The Sinking of the Spanish Armada (1588, United Kingdom)

Es el año 1588. Naves incendiarias inglesas, envueltas en llamas y a la deriva, avanzaron hacia la Armada Española anclada. Alonso Pérez de Guzmán, séptimo duque de Medina Sidonia, miró con incredulidad desde su buque insignia, el San Martín. "¿Cómo pudo pasar esto?", rugió, mientras el caos se desarrollaba ante sus ojos.

El rey Felipe II de España, en sus aposentos reales del Palacio de El Escorial, había imaginado un resultado diferente. Años de planificación, recursos y fe se invirtieron en esta gran empresa. La Armada tenía la intención de transportar las tropas del duque de Parma desde los Países Bajos hasta Inglaterra, destronando así a la reina Isabel I y restaurando el catolicismo. Caminaba por la habitación murmurando: "Dios está de nuestro lado. La victoria está asegurada". Pero las raíces del fracaso ya estaban sembradas.

Álvaro de Bazán, primer marqués de Santa Cruz, el almirante más respetado de España, había fallecido ese mismo año. Había advertido a Felipe sobre los riesgos de la invasión sin asegurar primero la costa de los Países Bajos. "Una invasión apresurada conducirá al desastre", le había aconsejado Álvaro al rey. Con su muerte, Medina Sidonia, un noble con poca experiencia naval, fue nombrado para dirigir la Armada.

La Reina Isabel I de Inglaterra recibió noticias del acercamiento de la Armada por medio de William Cecil, primer Barón Burghley, su consejero de confianza. Él le advirtió: “La flota española es inmensa, Majestad, ¡pero Drake tiene un plan!”. Isabel, siempre una estratega astuta, escuchó con atención. Sabía que el destino de Inglaterra dependía del valor de sus marinos y la habilidad de sus comandantes.

Sir Francis Drake, el más audaz capitán marítimo de Inglaterra, conocía las debilidades de la Armada. Había asaltado famosamente los puertos españoles y capturado sus navíos tesoreros. “La dilación es nuestra aliada”, declaró Drake a Howard of Effingham, Lord Alto Almirante de Inglaterra. “Debemos hostigarlos, interrumpir su formación y negarles un puerto seguro”. La flota inglesa se preparó para una guerra de desgaste.

Martín de Bertendona, un hábil comandante naval español, luchó con valentía, intentando reagrupar a la dispersa Armada. Pero los buques ingleses, más pequeños y maniobrables, acribillaron las galeonas españolas con fuego de cañón. Los buques incendiarios finalmente rompieron la formación de la Armada. Alonso Pérez de Guzmán, lamentándose por el fracaso de su gran plan, exclamó: "¿Por qué han de ser los ingleses tan obstinados y libres?".

La flota inglesa, liderada por Drake y Effingham, atacó implacablemente a la Armada frente a la costa de Gravelinas. Los navíos españoles, obstaculizados por un liderazgo deficiente y dañados por las tormentas, no pudieron hacer frente al poderío de fuego inglés. “¡El viento está a nuestro favor, caballeros!”, gritó Effingham a su tripulación. El pánico se extendió entre las filas españolas mientras barco tras barco sucumbía a las llamas y a las olas.

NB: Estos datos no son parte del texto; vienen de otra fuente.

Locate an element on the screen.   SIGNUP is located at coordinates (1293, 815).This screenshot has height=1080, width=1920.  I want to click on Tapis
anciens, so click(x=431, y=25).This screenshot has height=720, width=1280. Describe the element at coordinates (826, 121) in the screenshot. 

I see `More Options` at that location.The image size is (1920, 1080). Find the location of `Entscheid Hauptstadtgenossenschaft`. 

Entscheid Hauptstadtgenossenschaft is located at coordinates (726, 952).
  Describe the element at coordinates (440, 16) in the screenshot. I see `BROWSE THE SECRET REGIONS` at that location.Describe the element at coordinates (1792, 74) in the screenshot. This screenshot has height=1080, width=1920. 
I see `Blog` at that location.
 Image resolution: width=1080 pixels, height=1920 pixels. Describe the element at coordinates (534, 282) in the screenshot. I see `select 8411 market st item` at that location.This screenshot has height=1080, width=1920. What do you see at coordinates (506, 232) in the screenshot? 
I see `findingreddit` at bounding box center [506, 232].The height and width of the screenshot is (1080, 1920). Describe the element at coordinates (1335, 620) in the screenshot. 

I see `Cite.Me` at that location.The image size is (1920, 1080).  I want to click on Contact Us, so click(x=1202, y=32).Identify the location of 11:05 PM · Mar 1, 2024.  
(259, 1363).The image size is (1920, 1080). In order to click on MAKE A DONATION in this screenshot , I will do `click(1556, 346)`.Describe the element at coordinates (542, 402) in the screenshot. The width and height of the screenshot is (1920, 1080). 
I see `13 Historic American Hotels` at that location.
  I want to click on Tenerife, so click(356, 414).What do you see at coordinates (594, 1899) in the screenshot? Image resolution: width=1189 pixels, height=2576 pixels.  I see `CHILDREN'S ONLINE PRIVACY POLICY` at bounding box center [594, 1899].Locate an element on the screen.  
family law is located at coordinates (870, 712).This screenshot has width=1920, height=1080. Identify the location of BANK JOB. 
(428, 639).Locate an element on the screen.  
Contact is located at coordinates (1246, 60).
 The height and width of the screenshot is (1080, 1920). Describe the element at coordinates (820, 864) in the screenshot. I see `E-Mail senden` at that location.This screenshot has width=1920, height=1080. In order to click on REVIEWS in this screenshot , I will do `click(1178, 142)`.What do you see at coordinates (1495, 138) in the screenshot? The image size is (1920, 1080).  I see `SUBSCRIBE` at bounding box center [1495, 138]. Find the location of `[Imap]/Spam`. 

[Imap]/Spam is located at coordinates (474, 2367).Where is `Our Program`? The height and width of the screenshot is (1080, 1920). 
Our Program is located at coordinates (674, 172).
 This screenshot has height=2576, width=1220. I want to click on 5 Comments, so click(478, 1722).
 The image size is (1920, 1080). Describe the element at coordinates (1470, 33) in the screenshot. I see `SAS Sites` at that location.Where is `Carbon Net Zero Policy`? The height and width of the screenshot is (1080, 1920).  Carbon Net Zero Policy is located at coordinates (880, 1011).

Frente a la costa de Irlanda, los restos de la maltrecha Armada avanzaban penosamente hacia el norte, intentando regresar a España. Las tormentas asolaron la flota, dispersando los barcos y llevando a muchos a la rocosa costa irlandesa. Martín de Bertendona, que milagrosamente sobrevivió a la batalla, observó con consternación cómo su barco se hacía pedazos contra las rocas. Observó con dolor, recordando las palabras de Séneca,

Muestra los restos dispersos de la Armada Española a lo largo de la costa irlandesa. Cientos de cuerpos llegaron a la orilla, un sombrío testimonio del desastre. Alonso Pérez de Guzmán, llegando finalmente a España con una fracción de su flota, enfrentó la ira del rey Felipe Segundo. El sueño de conquistar Inglaterra yacía en ruinas.

GRAN ÁNGULO La reina Isabel Primera, celebrada en Londres, había asegurado la identidad protestante de Inglaterra y había inaugurado una edad de oro de exploración y comercio. La derrota de la Armada Española marcó un punto de inflexión en la historia europea, señalando el declive del poder español y el ascenso de Inglaterra como una importante fuerza naval. El curso de la historia se alteró para siempre.